Hi, this is really interesting.
Off the cuff, I see this as a fun “guitar hero for harmonica” thing to get people interested using a format they may be familiar with. There was a funny video about it: https://www.youtube.com/watch?v=2vBfzPfOq2I. There’s also similarity to the channel “Sheet Music Boss” which famously used a similar approach for Rush E: https://www.youtube.com/watch?v=Qskm9MTz2V4
From an instructional design standpoint, it is too much too fast. Good music education materials go extremely slow and slowly layer skills on top of each other. One of the primary reasons people invent new ways of teaching these kinds of things is impatience, boredom with fundamentals, and wishing it would go faster. And through the process of inventing their own system, they end up building those skills…that they would have built anyway with good instructional materials. A great example would be the Alfred piano books that kids use (the Adult version is too fast for most adults). There’s songs in there that use just two notes. Some very methodical thinking about how you move from one note to the next is likely the key to making something like this work.

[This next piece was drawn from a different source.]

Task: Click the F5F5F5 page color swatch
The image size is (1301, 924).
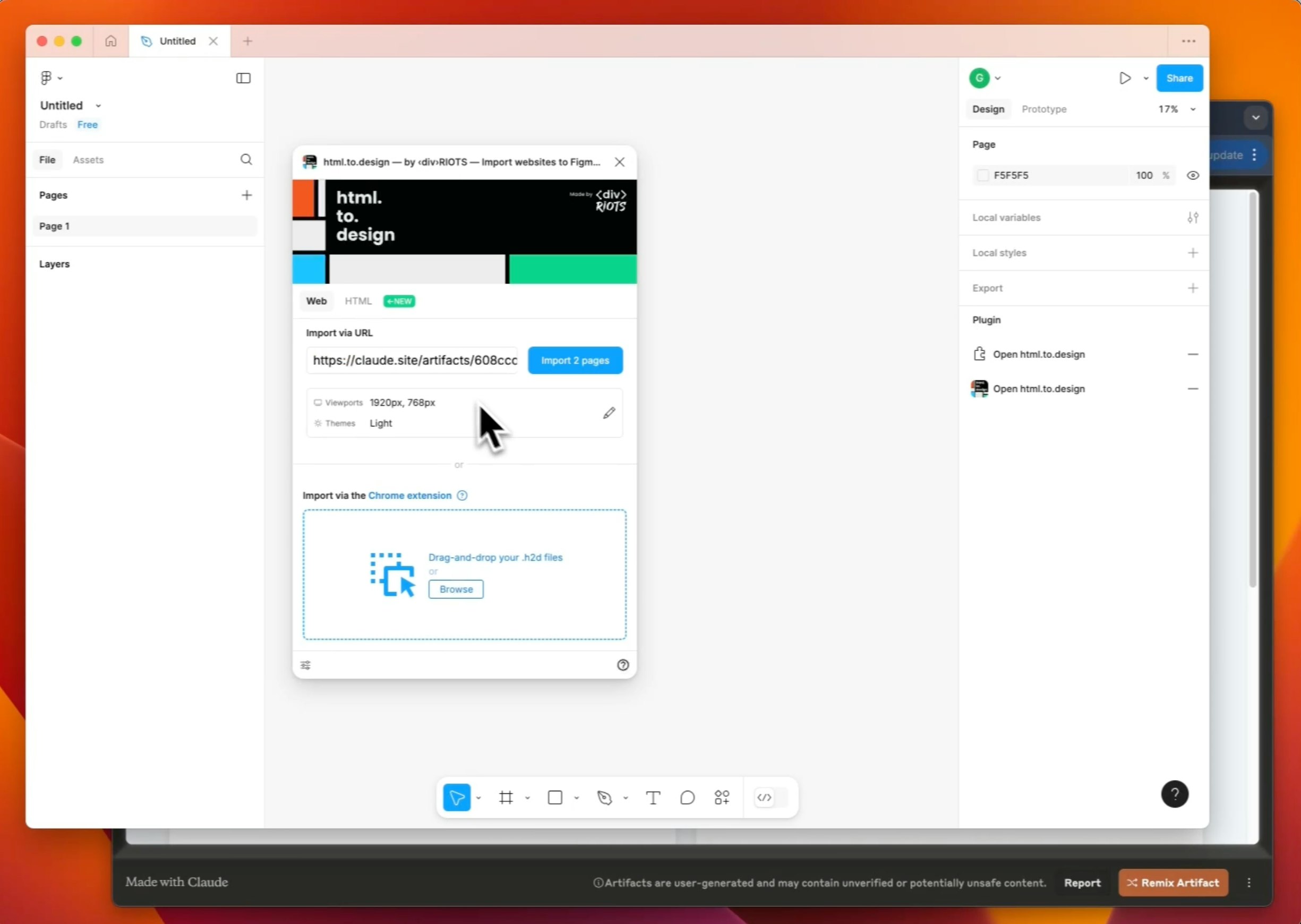Action: coord(983,175)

From a learning science standpoint, you’ll often see the idea “we all learn differently” used as a reason for building instructional materials out differently for different groups of people. My recommendation is to avoid those justifications, because generally learning research doesn’t bear it out. Google “learning styles don’t exist” for a robust explanation, or click this link: https://www.youtube.com/watch?v=sIv9rz2NTUk
Instead, I’d recommend justifying the design based on it being interactive, accessible and fun. Those are better justifications from a factual perspective.
From a harmonica player standpoint, I do wonder if something like this would have made that initial period simpler. Maybe it would?
Music education has a peculiar aspect to it - if you go “fun forward” then you end up with students who won’t push through challenges, and will instead focus on the things that are fun and make them feel powerful. This is especially true for blues harmonica. I know one teacher who won’t teach students pentatonic scales until they’ve already learned major, minor, and modes. Interestingly, most method books outside of guitar do the same thing. The reason? Once you teach them that scale, the student will think, “cool, sounds good, guess I’ve learned everything I need to know!”
So I think if you were to press ahead with this (and you 1000% should!!), you’ll want to think through those kinds of things carefully so that you can build a progressive course of study that gets people from zero to 1 in a slow and methodical fashion.